**SELECTED EXCERPT**:
════════════════

Skip to main content

Bicycle Repair Man - Rewrite Python Sources

Project description

Bicycle Repair Man

BRM is a python source rewriting library with the freedom you are looking for. It gives you a chance to intervene lexing before any tree-like structre constructed. You are free to do anything; change already constructed tokens with matching them according to your patterns, put new tokens and modify the lexer rules, refactor tons of python files without losing any information (full roundtripability).

This long paragraph can be boring, let me show you some examples of what you can actually.

I hate plus operator

class DestoryAllOfThem(TokenTransformer):
    def visit_plus(self, token):
        return token._replace(string="-")

transformer = DestoryAllOfThem()
assert transformer.transform("(2p) + 2 # with my precious comment") == "(2p) - 2 # with my precious comment"

Why I have to use x ** 0.5 in order to get square root of x, can't I just use a operator?

class SquareRoot(TokenTransformer):

    def register_squareroot(self):
        return "√"

    @pattern("squareroot", "number")
    def remove_varprefix(self, operator, token):
        return self.quick_tokenize(f"int({token.string} ** 0.5)")

sqr = SquareRoot()
assert eval(sqr.transform("√9 # some more comments")) == 3
assert "some more comments" in sqr.transform("√9 # some more comments")

Making transformers permanent

If you like your transformer and use it on the real python files, you can use ~/.brm folder. Actually you shouldn't depend that folder, you can just write your transformer and do this cp transformer.py $(python -m brm). It should print out the right location for transformers. After that operation you can just add # coding: brm comment to every python file you want to use your transformers. If you already using an encoding you can keep using it with # coding: brm-<encoding> like # coding: brm-utf8 etc. Let's do an example

from brm import TokenTransformer, pattern

class AlwaysTrue(TokenTransformer):

    STRICT = False

    @pattern("name", "*any", "colon")
    def always_true_if(self, *tokens):
        statement, *_, colon = tokens
        if statement.string not in {"if", "elif", "while"}:
            return
        true, = self.quick_tokenize("True")
        return (statement, true, colon)

First of all, the STRICT state means do we care about how the result would look like. In this case, no. Because imagine this as a pre-processor, no one is going to see the result of processed text it except the interpreter it self. So we are free to swallow every location information (that won't break any code integrity).

This example's pattern starts with a that catches a name, which could be a keyword but during the lexing you can't know if it is or not. Then it catches as many things as possible until it gets a colon. The transformer function assignes first token to statement and last token to colon and swallows all of the tokens between them. The swallowed tokens constructs the actual condition but they wont be needed because we'll just replace condition with True. After setting statement, we just acess string attribute (which contains the value of token) and check if it is a valid keyword. If it is not, we return None which means this transformer didn't change anything and continue. If it is a valid statement we'll use quick_tokenize method to get tokens from a string. It is returning a sequence so we'll do some unpacking with trailing comma. At the end we'll return a sequence of tokens; the statement it self (e.g if keyword), True token and the colon (:).

════════════════

**DATA LINES**:
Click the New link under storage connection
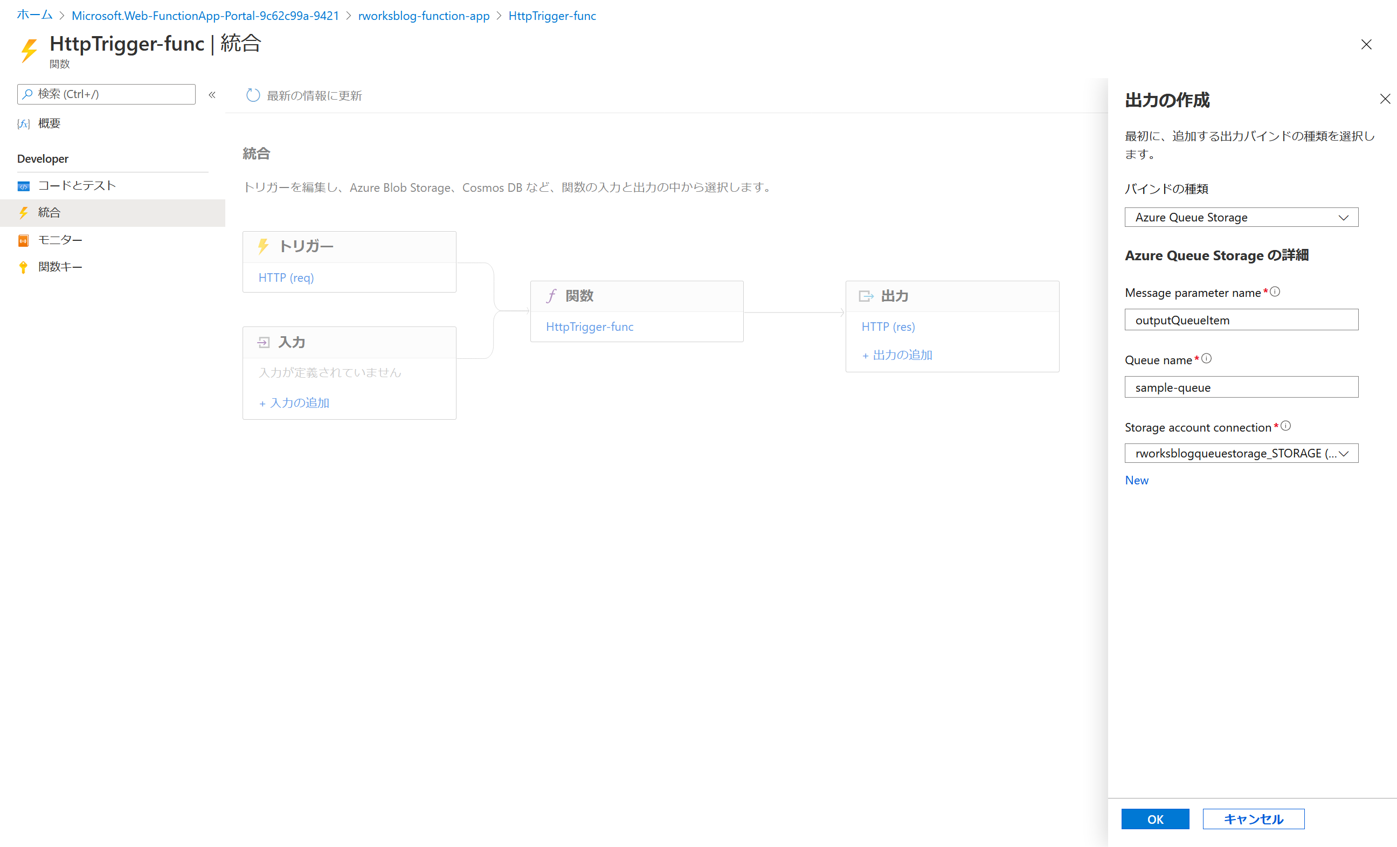 [1136, 480]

════════════════

On the Bicycle Repair Man page, what comment must be added to a Python file to use your transformers on it? The material comes from a different source than the text.

# coding: brm